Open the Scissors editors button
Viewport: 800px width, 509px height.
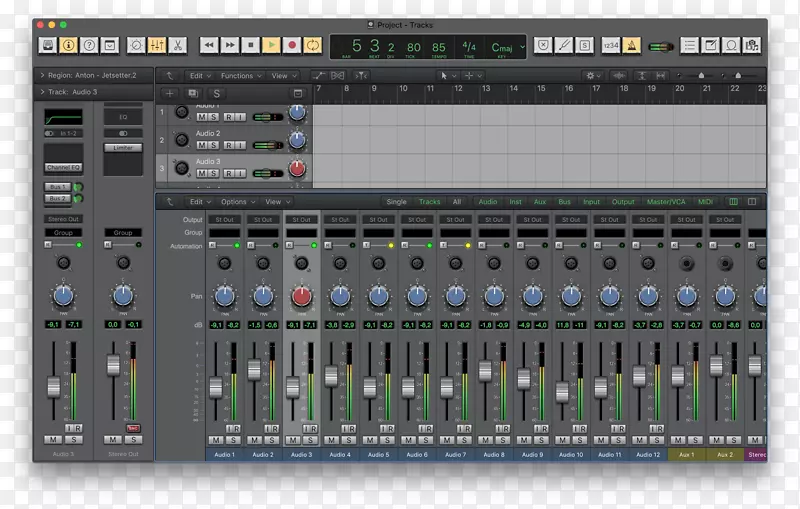coord(177,45)
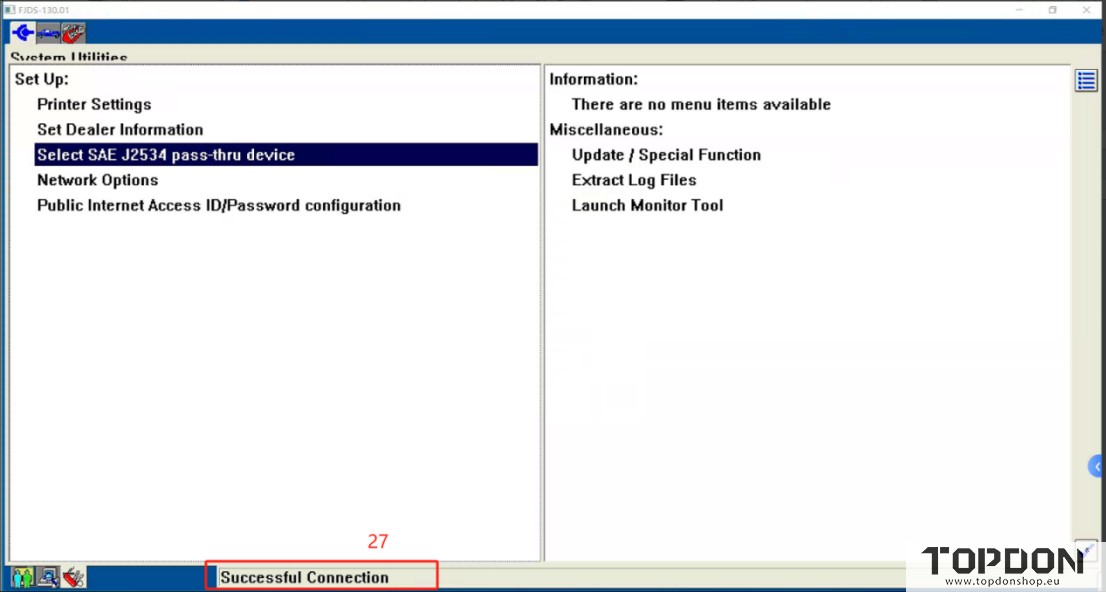Image resolution: width=1106 pixels, height=592 pixels.
Task: Click the small expander arrow above the status bar
Action: (x=1086, y=550)
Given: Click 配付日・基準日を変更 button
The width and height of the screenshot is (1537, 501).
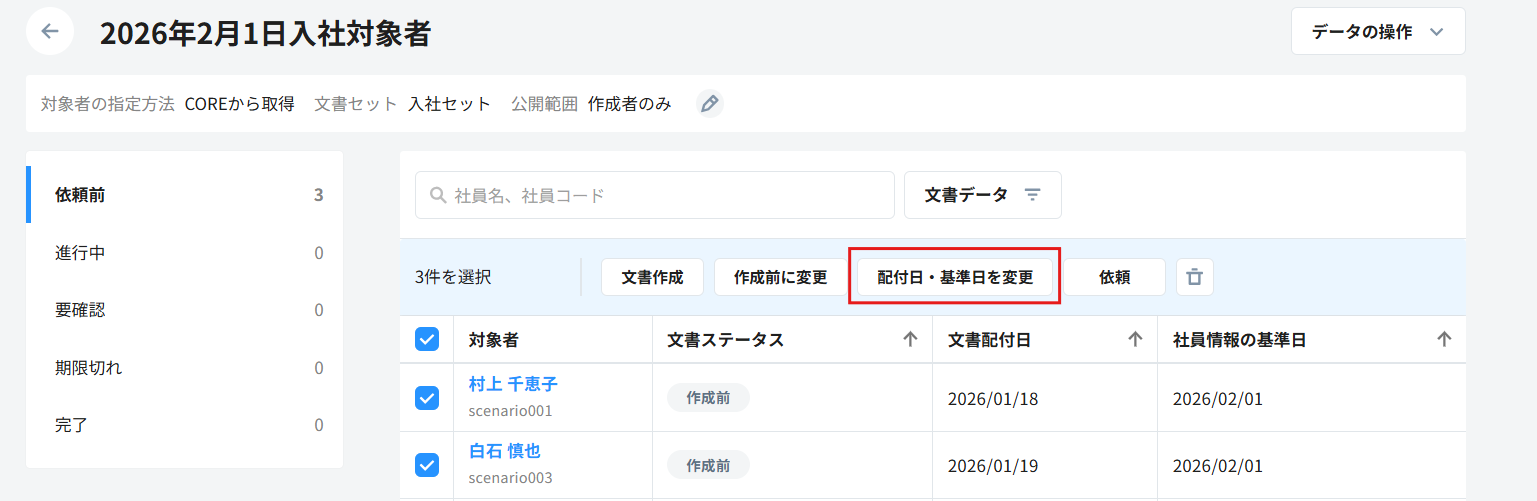Looking at the screenshot, I should click(954, 277).
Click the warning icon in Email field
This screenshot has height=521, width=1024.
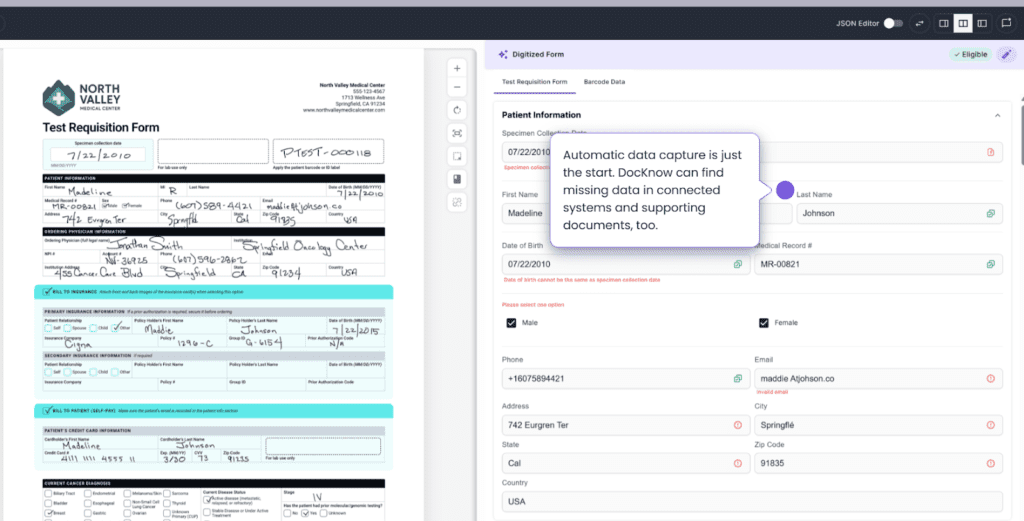[x=990, y=378]
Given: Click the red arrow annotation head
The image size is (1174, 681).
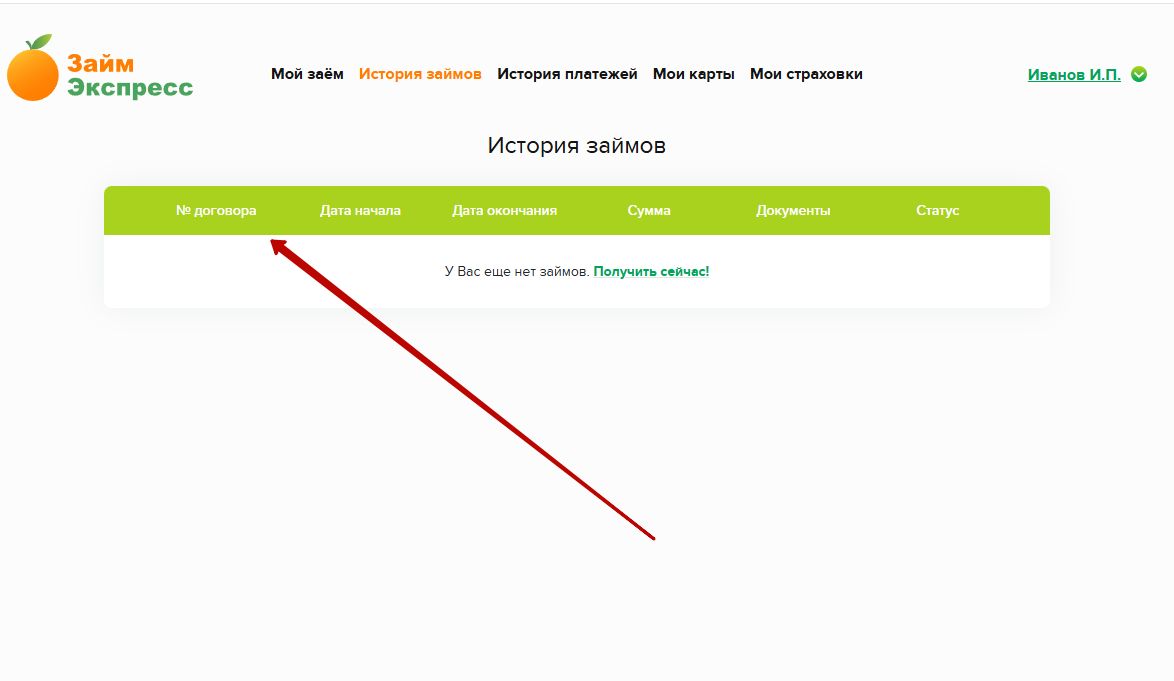Looking at the screenshot, I should [x=279, y=246].
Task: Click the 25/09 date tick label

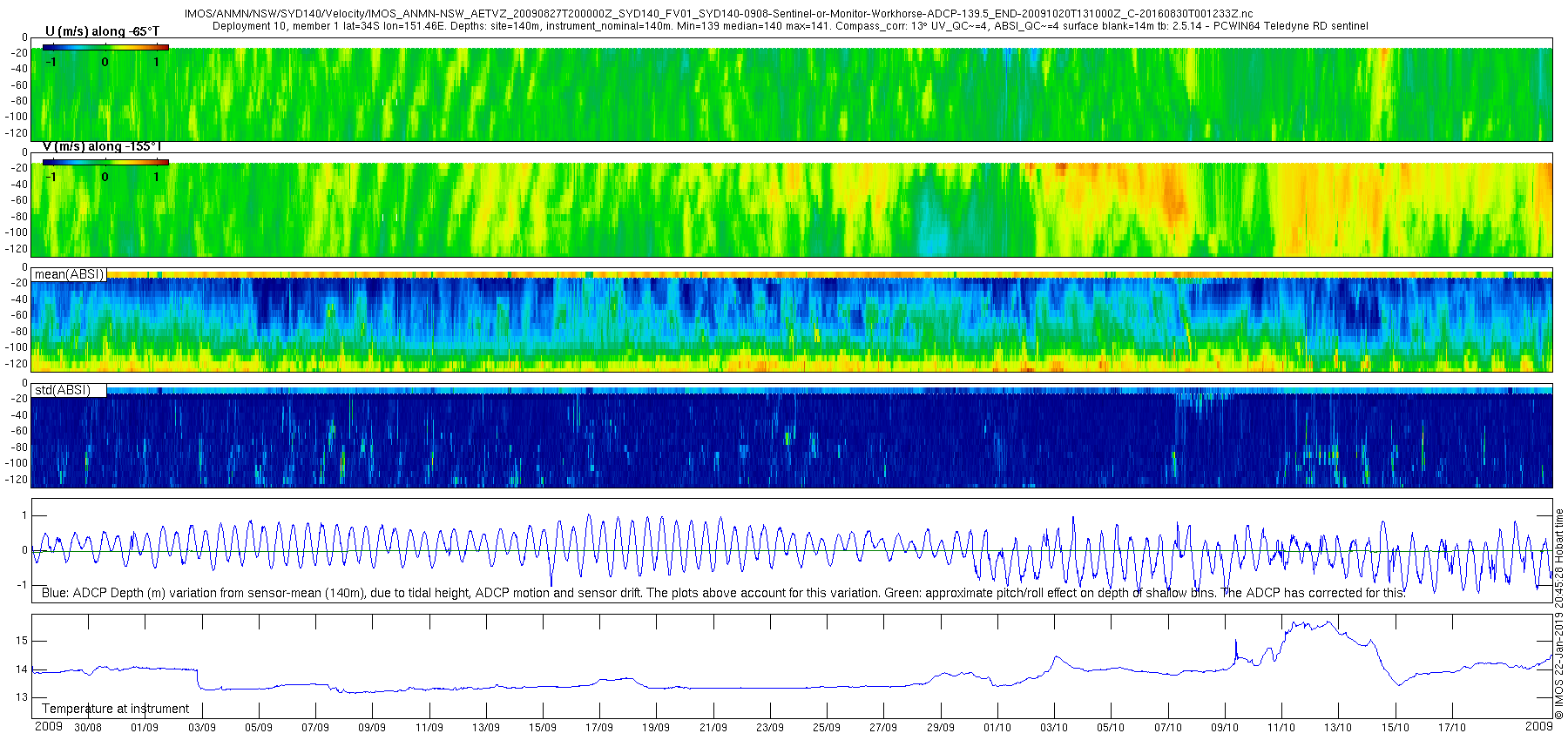Action: tap(827, 728)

# # #

__Your assignment__
Count the lines of the data that hold the word "button". Report the count and nothing more.

__Task result__
2